A raft of state-owned museums is rising along the East Bund riverside in the Pudong New Area of eastern Shanghai. Details have yet to be formally announced, but projects due for completion in 2020 include the Pudong Art Museum, the Shanghai Museum East, the Shanghai Library East and the Pudong Urban Planning and Art Centre. The towering 80,000 Ton Silo on the Huangpu River opened as an exhibition venue after refurbishment last October.
The eight-floor, 50m-high silo, built by the Blue Funnel Line shipping company between 1907 and 1925, now has an exterior escalator reminiscent of the Centre Pompidou in Paris. Its restoration was led by Liu Yichun, the architect of the city’s Long Museum West Bund. The inaugural exhibition was the main event of the city’s second state-backed biennial festival of art and urban planning, Shanghai Urban Spaces Art Season, which closed last month. Longer-term plans for the silo have not been revealed.
Meanwhile, the Jean Nouvel-designed Pudong Art Museum broke ground in September on a prime 13,000 sq. m site beside the landmark Oriental Pearl television tower. The four-storey white granite building will have two large glass wall sections, so the interior will be visible from the Bund, across the river. The museum will show a mixture of traditional and contemporary art, mostly Chinese.

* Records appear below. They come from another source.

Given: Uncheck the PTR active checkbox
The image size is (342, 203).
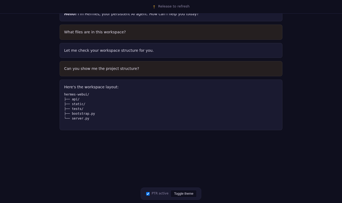Looking at the screenshot, I should click(x=148, y=194).
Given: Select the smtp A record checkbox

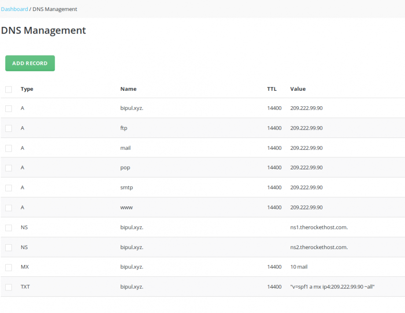Looking at the screenshot, I should (8, 187).
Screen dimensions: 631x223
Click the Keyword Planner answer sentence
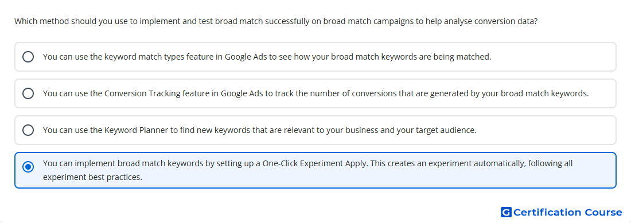pos(259,130)
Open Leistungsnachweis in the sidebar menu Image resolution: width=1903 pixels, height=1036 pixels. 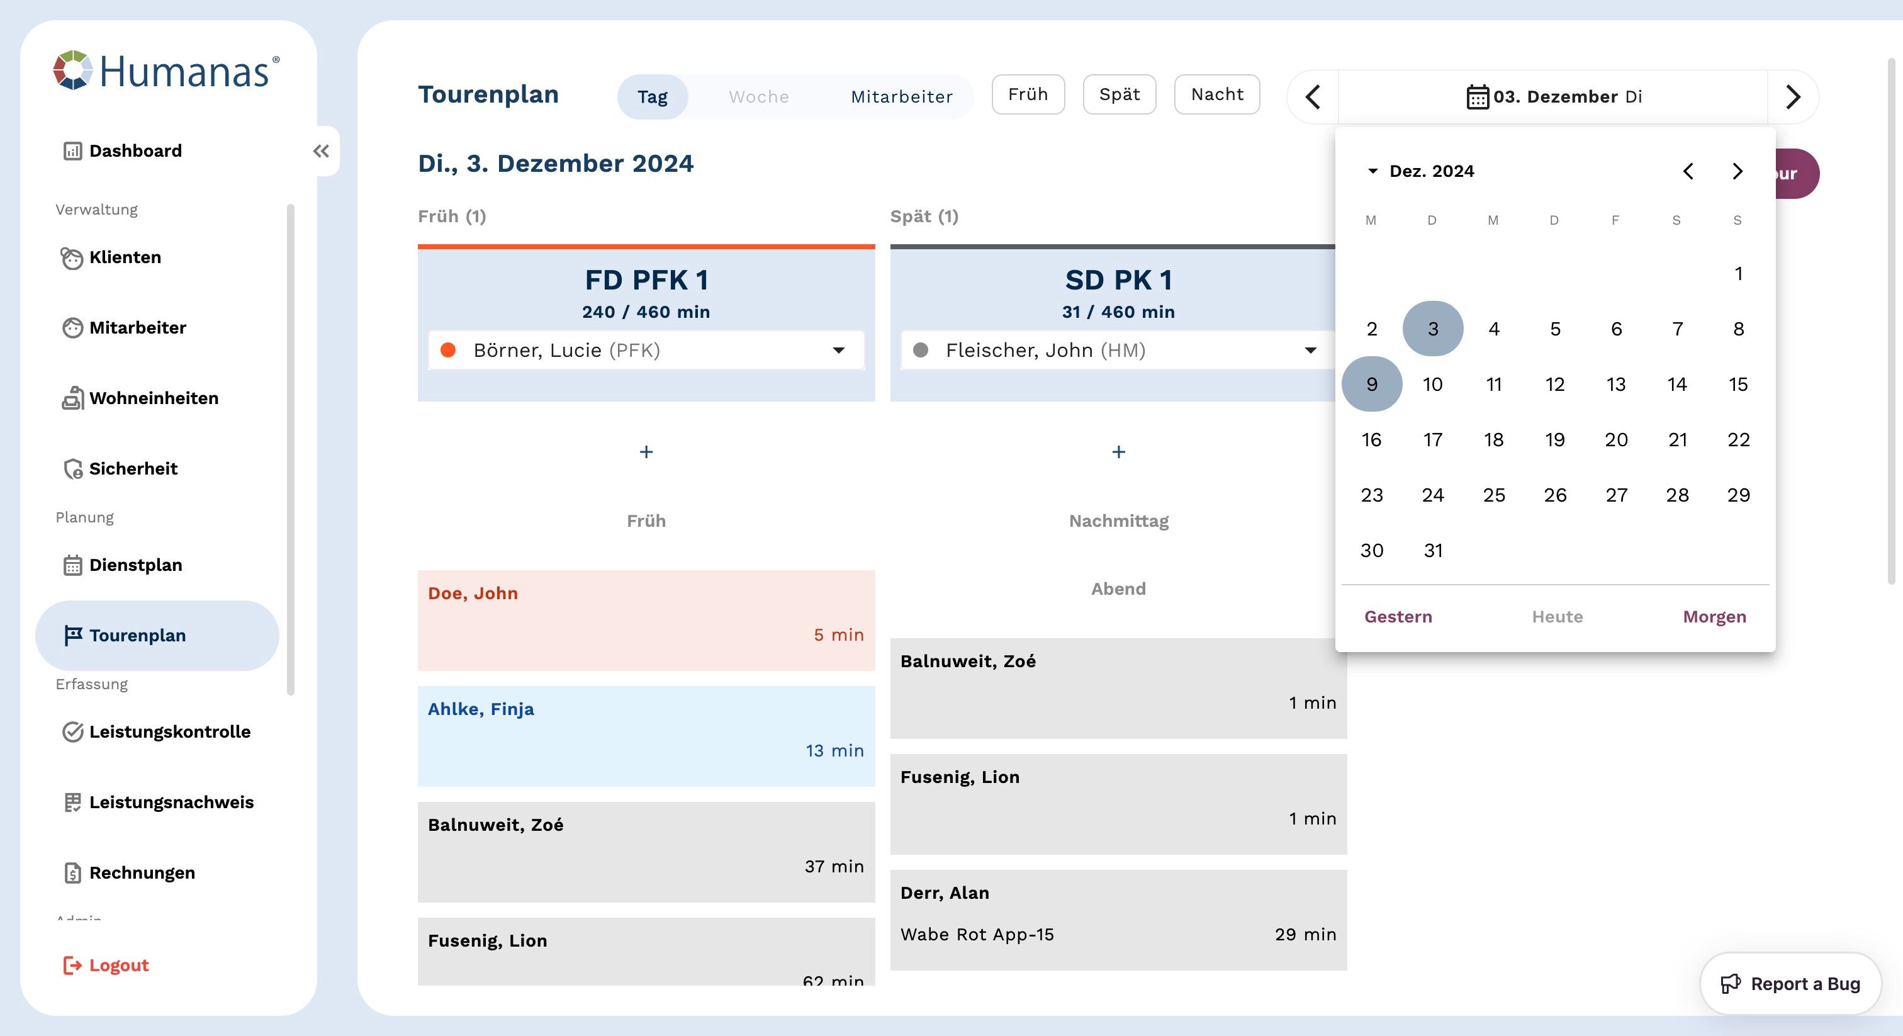click(x=171, y=802)
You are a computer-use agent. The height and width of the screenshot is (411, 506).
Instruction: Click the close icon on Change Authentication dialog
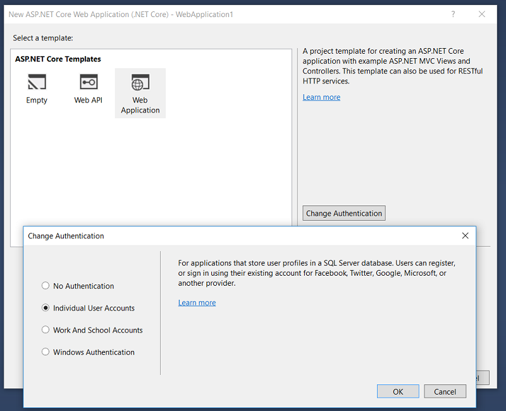[x=465, y=235]
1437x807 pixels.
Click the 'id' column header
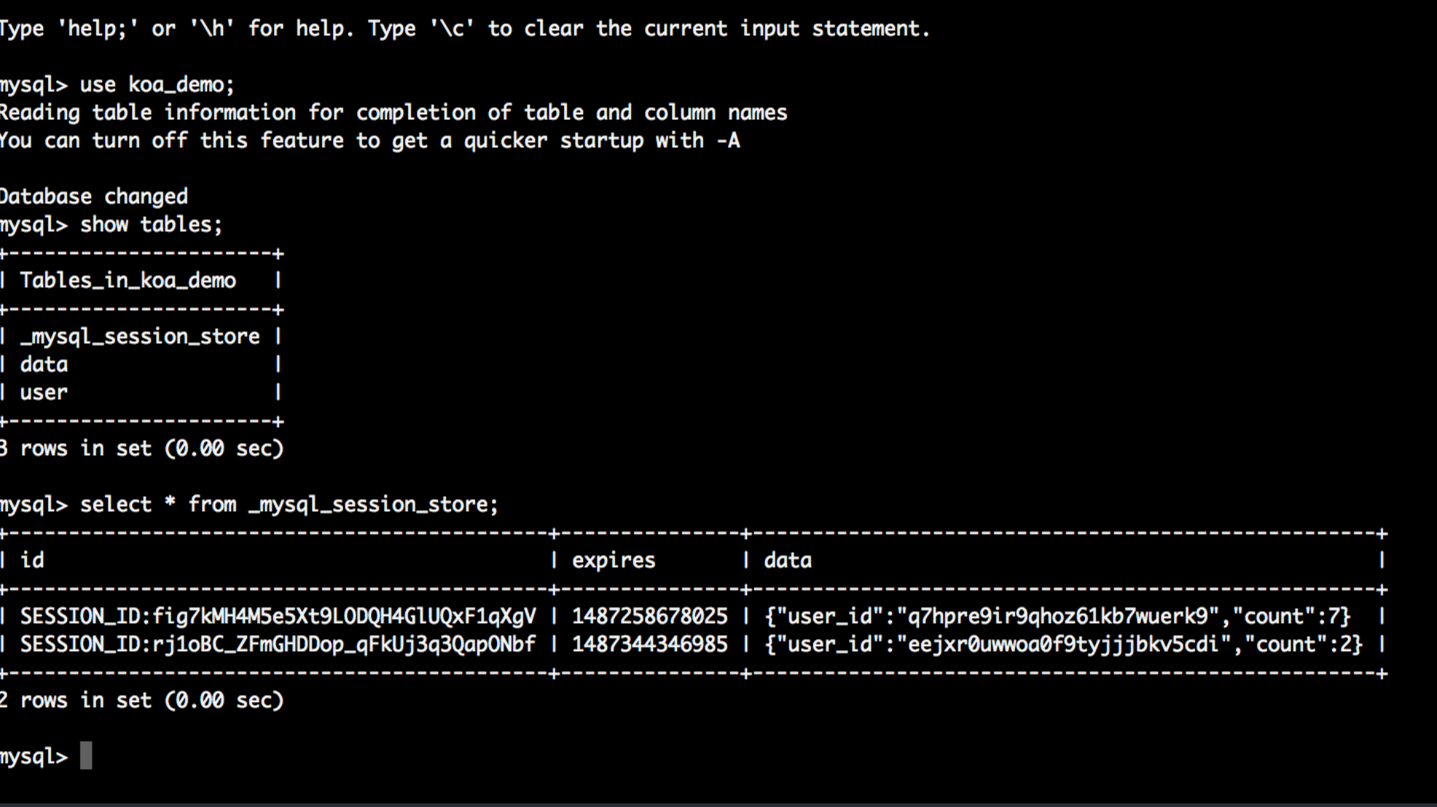point(32,561)
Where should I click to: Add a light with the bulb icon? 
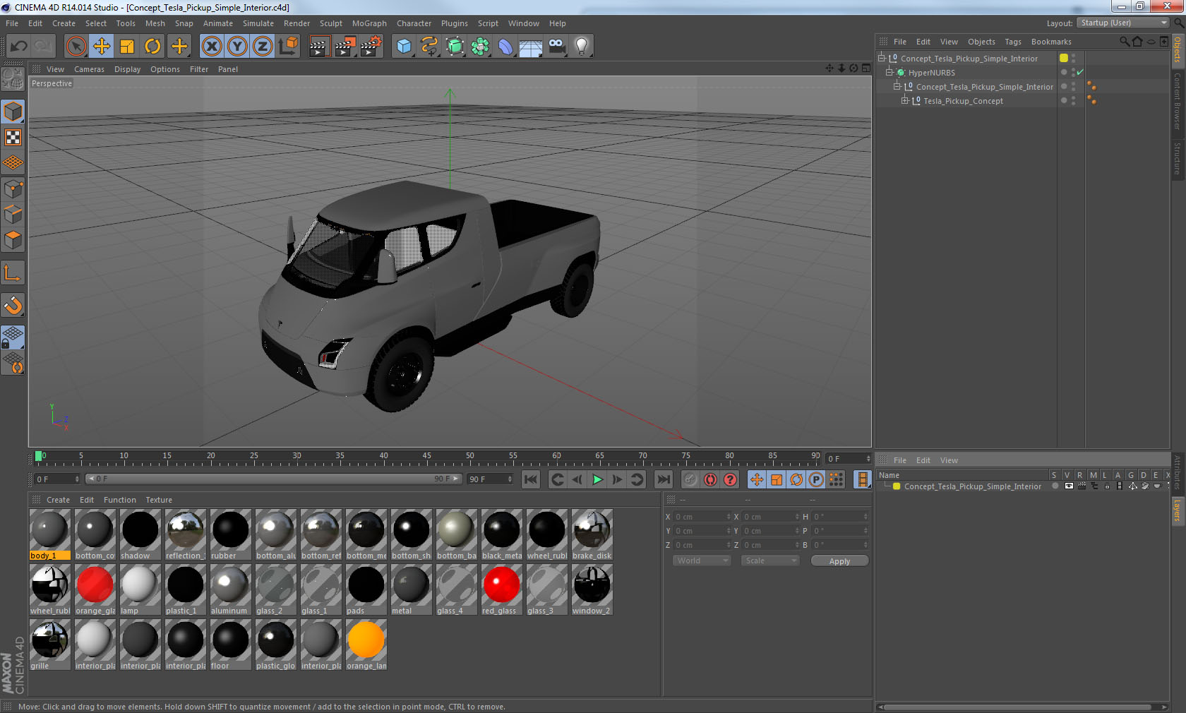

The gargantuan 105,000 sq. m Shanghai Museum East (getting on for twice the size of the Louvre in Paris), designed by Li Li and the Tongji Architectural Design Group, and the Shanghai East Library, by Denmark’s Schmidt Hammer Lassen Architects, will both be branches of municipal institutions in the city centre. The Shanghai Museum East aims to ease visitor pressure on the original 39,000 sq. m museum, built in 1996, and to show more of its collection of 140,000 antiquities.
It remains to be seen whether Pudong’s East Bund will become a state rival to the “cultural corridor” of private museums and galleries of West Bund, in the Xuhui district, including the Yuz Museum, the Long Museum and the future Shanghai branch of Paris's Centre Pompidou. Further southwest in Pudong, the site of the 2010 World Expo is already home to the public China Art Museum Shanghai and private Minsheng Art Museum. An expansion of the Expo Culture Park is planned to add institutions, including a grand opera house, to the existing pavilions.
By last year, the Shanghai government had transformed 45km of the Huangpu waterfront into public space, according to Shanghai Daily. A government report published in December estimates the growth rate of the city’s art museums at 130%, with numbers jumping from 34 to 78 in the past five years.